━━ Text excerpt ━━

# Does CMBR include free photons?

1. Dec 8, 2011

### DrChinese

So here's a simple question for which the answer is not so simple using current theory: Do the photons from the CMBR exist free and independent of observation? Because some people say that photons are mediators of EM force but are otherwise abstractions. For example, this quoted from Mentz114 in an older thread:

"Photons" only exist at the moment they are emitted or absorbed i.e. when they interact with matter. There is no evidence ( nor any way of getting any ) that photons exist in the EM field when it is not interacting with matter.

1. If the answer is "NO, there are no free photons" then that means that CMBR "knew" (at the time of emission) we would be here 13 billion years later to witness those particular photons. Pretty amazing feat. And yet fully consistent with QED.

2. If the answer is "YES, many CMBR photons are free and will never be detected" then this implies: a) that those photons could be considered "dark" (in the sense they will never land anywhere); and b) that in an accelerating/expanding cosmology, more and more energy from stars will end up as similarly "dark" over time.

It seems to me that an experiment would be possible to discern these 2 scenarios as well. Imagine a heat source in space surrounded by detectors. Now remove one of the detectors such that in one direction, the source is exposed to darkest space. In scenario 2 (Yes there are free photons), you expect no difference to the rest of the apparatus. But in scenario 1 (No free photons are possible), you might expect that photon emission would be suppressed in a particular direction (where there is no matter to absorb them). You ought to be able to account for that difference using conventional means.

Any thoughts?

2. Dec 8, 2011

### fleem

What we call a "photon" is simply a local interaction that occurs in a reference frame moving at c (within which the emitter and absorber are local). Specifically, the interaction will only take place when phases are correct in both a reference frame moving (at c) from the emitter to the absorber, and the reference frame moving from the absorber to the emitter (thus we see a wave-like nature in the interactions). So you can't have an interaction with only an emitter and no absorber, just as you can't have an interaction with only an absorber and not an emitter. Another way to say this is: We know photons can be transferred with no change in entropy, that absorbers aren't in the habit of absorbing photons that were never emitted, and that time is reversible if there's no change in entropy--so you can't reverse the time for an emission-only event without having an absorber that absorbed a photon that was never emitted. Its a little like one hand clapping.

3. Dec 8, 2011

### DrChinese

Nice description, and I think this view seems to be accepted by most. So would you say that some of the CMBR could be considered free photons? I think you are clearly saying NO. Therefore there is a sense in which those photons knew in advance we would be here to observe them billions of years later.

So do you think it would be possible to probe where matter will be in the future using some variation of a light source aimed at distant space? The idea is that photon emission would be suppressed in directions where there will be nothing to absorb the photon at any time in the future. Which would probably be most directions in our shrinking observable region, assuming a cosmology with an accelerating expansion.

━━━
━━ Records for this exercise ━━

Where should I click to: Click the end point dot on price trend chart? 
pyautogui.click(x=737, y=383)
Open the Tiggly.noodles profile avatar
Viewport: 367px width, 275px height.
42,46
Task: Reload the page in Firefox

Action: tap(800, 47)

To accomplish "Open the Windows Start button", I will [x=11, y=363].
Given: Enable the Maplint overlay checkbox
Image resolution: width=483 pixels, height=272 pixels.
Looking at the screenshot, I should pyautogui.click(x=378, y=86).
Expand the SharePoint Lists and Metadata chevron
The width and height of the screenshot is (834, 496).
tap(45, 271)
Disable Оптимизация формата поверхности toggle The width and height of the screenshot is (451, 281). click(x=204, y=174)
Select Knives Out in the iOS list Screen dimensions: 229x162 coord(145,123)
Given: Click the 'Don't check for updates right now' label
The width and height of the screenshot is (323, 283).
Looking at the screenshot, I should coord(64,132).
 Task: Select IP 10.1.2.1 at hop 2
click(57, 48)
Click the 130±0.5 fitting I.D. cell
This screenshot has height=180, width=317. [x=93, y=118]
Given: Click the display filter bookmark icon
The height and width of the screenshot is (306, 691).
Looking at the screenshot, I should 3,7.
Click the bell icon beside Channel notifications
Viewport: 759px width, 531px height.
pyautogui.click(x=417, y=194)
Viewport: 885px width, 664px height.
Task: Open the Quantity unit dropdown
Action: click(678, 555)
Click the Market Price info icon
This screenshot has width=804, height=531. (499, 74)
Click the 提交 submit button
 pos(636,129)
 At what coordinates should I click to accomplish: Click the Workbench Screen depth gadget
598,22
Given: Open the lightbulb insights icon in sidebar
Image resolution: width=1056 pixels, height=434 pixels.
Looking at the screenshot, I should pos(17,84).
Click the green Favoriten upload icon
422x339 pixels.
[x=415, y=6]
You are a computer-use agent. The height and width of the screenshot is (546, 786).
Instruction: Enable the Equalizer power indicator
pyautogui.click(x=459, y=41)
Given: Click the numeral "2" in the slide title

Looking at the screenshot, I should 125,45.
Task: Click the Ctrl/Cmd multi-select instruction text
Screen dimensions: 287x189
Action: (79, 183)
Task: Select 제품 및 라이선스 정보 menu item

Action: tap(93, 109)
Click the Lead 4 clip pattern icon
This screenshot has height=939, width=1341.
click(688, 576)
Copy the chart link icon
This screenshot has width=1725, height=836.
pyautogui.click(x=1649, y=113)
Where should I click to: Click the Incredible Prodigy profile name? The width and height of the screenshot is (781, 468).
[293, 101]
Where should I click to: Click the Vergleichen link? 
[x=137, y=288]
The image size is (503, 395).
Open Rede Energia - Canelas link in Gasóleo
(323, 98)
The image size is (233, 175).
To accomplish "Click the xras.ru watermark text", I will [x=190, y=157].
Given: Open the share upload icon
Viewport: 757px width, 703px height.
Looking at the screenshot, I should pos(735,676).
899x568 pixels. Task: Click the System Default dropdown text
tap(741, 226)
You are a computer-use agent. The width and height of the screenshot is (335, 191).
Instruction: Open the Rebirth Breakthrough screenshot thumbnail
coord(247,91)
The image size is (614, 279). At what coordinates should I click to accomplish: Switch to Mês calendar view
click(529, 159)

━━━

▶ **Goals**:
1 – Reproduce verbatim the stretch of the forum thread on CMBR photons from "So here's a" through "interacting with matter.".
2 – Report every row that contains the word "icon", copying each one in full.

▶ **Results of the tasks**:
1 –
So here's a simple question for which the answer is not so simple using current theory: Do the photons from the CMBR exist free and independent of observation? Because some people say that photons are mediators of EM force but are otherwise abstractions. For example, this quoted from Mentz114 in an older thread:

"Photons" only exist at the moment they are emitted or absorbed i.e. when they interact with matter. There is no evidence ( nor any way of getting any ) that photons exist in the EM field when it is not interacting with matter.

2 –
Given: Click the display filter bookmark icon
Click the bell icon beside Channel notifications
Click the Market Price info icon
Given: Open the lightbulb insights icon in sidebar
Click the green Favoriten upload icon
Click the Lead 4 clip pattern icon
Copy the chart link icon
Given: Open the share upload icon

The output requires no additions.